_WHAT YOU HAVE TO DO:_
Reproduce all of the entries below exactly, without a single change.
---
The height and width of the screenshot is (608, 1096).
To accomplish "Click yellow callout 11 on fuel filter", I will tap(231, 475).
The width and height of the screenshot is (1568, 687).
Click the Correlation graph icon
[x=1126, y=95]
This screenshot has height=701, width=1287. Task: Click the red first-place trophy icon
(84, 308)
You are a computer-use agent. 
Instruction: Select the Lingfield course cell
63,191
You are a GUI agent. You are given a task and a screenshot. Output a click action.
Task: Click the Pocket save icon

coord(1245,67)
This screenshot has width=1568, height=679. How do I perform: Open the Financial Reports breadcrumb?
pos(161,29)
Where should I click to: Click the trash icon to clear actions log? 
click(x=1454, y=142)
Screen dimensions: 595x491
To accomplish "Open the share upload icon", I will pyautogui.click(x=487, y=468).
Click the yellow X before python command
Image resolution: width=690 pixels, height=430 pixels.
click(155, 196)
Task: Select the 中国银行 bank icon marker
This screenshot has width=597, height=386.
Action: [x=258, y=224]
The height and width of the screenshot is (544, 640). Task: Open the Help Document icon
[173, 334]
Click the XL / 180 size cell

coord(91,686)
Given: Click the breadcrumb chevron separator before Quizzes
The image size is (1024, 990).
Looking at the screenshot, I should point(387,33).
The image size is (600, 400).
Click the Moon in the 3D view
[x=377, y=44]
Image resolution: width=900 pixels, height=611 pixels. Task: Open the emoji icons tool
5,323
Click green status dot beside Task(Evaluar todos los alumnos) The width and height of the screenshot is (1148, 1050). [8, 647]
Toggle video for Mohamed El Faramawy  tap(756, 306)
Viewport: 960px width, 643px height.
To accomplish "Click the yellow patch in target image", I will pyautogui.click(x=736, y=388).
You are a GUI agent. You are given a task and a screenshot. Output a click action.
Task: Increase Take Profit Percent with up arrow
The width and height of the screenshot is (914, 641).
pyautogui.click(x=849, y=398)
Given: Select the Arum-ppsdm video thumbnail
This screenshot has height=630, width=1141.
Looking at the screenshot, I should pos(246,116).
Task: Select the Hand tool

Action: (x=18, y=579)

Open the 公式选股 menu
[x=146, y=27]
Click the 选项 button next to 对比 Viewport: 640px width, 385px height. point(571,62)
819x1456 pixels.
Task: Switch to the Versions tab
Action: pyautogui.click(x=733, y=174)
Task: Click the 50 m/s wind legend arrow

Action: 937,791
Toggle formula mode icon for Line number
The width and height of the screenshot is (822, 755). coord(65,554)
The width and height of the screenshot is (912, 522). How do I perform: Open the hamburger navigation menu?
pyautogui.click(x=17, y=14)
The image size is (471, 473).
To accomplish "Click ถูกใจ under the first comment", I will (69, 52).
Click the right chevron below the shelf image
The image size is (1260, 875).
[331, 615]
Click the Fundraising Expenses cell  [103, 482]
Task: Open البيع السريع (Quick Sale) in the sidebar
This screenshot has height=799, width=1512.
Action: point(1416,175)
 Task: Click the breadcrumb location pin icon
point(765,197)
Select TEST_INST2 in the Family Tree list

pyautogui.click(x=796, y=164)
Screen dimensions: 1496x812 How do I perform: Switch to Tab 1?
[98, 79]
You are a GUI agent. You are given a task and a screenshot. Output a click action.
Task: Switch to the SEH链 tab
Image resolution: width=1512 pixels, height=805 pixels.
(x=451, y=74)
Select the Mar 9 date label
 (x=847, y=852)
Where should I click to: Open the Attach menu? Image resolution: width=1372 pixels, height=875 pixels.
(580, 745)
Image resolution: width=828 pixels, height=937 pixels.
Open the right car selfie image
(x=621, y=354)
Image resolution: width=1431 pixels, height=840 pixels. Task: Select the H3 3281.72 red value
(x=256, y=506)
---
_REPLY:_
The height and width of the screenshot is (608, 1096).
To accomplish "Click yellow callout 11 on fuel filter", I will tap(231, 475).
The width and height of the screenshot is (1568, 687).
Click the Correlation graph icon
[x=1126, y=95]
This screenshot has height=701, width=1287. Task: Click the red first-place trophy icon
(84, 308)
You are a computer-use agent. 
Instruction: Select the Lingfield course cell
63,191
You are a GUI agent. You are given a task and a screenshot. Output a click action.
Task: Click the Pocket save icon

coord(1245,67)
This screenshot has width=1568, height=679. How do I perform: Open the Financial Reports breadcrumb?
pos(161,29)
Where should I click to: Click the trash icon to clear actions log? 
click(x=1454, y=142)
Screen dimensions: 595x491
To accomplish "Open the share upload icon", I will pyautogui.click(x=487, y=468).
Click the yellow X before python command
Image resolution: width=690 pixels, height=430 pixels.
click(155, 196)
Task: Select the 中国银行 bank icon marker
This screenshot has width=597, height=386.
Action: [x=258, y=224]
The height and width of the screenshot is (544, 640). Task: Open the Help Document icon
[173, 334]
Click the XL / 180 size cell

coord(91,686)
Given: Click the breadcrumb chevron separator before Quizzes
The image size is (1024, 990).
Looking at the screenshot, I should point(387,33).
The image size is (600, 400).
Click the Moon in the 3D view
[x=377, y=44]
Image resolution: width=900 pixels, height=611 pixels. Task: Open the emoji icons tool
5,323
Click green status dot beside Task(Evaluar todos los alumnos) The width and height of the screenshot is (1148, 1050). [8, 647]
Toggle video for Mohamed El Faramawy  tap(756, 306)
Viewport: 960px width, 643px height.
To accomplish "Click the yellow patch in target image", I will pyautogui.click(x=736, y=388).
You are a GUI agent. You are given a task and a screenshot. Output a click action.
Task: Increase Take Profit Percent with up arrow
The width and height of the screenshot is (914, 641).
pyautogui.click(x=849, y=398)
Given: Select the Arum-ppsdm video thumbnail
This screenshot has height=630, width=1141.
Looking at the screenshot, I should pos(246,116).
Task: Select the Hand tool

Action: (x=18, y=579)

Open the 公式选股 menu
[x=146, y=27]
Click the 选项 button next to 对比 Viewport: 640px width, 385px height. point(571,62)
819x1456 pixels.
Task: Switch to the Versions tab
Action: pyautogui.click(x=733, y=174)
Task: Click the 50 m/s wind legend arrow

Action: 937,791
Toggle formula mode icon for Line number
The width and height of the screenshot is (822, 755). coord(65,554)
The width and height of the screenshot is (912, 522). How do I perform: Open the hamburger navigation menu?
pyautogui.click(x=17, y=14)
The image size is (471, 473).
To accomplish "Click ถูกใจ under the first comment", I will (69, 52).
Click the right chevron below the shelf image
The image size is (1260, 875).
[331, 615]
Click the Fundraising Expenses cell  [103, 482]
Task: Open البيع السريع (Quick Sale) in the sidebar
This screenshot has height=799, width=1512.
Action: point(1416,175)
 Task: Click the breadcrumb location pin icon
point(765,197)
Select TEST_INST2 in the Family Tree list

pyautogui.click(x=796, y=164)
Screen dimensions: 1496x812 How do I perform: Switch to Tab 1?
[98, 79]
You are a GUI agent. You are given a task and a screenshot. Output a click action.
Task: Switch to the SEH链 tab
Image resolution: width=1512 pixels, height=805 pixels.
(x=451, y=74)
Select the Mar 9 date label
 (x=847, y=852)
Where should I click to: Open the Attach menu? Image resolution: width=1372 pixels, height=875 pixels.
(580, 745)
Image resolution: width=828 pixels, height=937 pixels.
Open the right car selfie image
(x=621, y=354)
Image resolution: width=1431 pixels, height=840 pixels. Task: Select the H3 3281.72 red value
(x=256, y=506)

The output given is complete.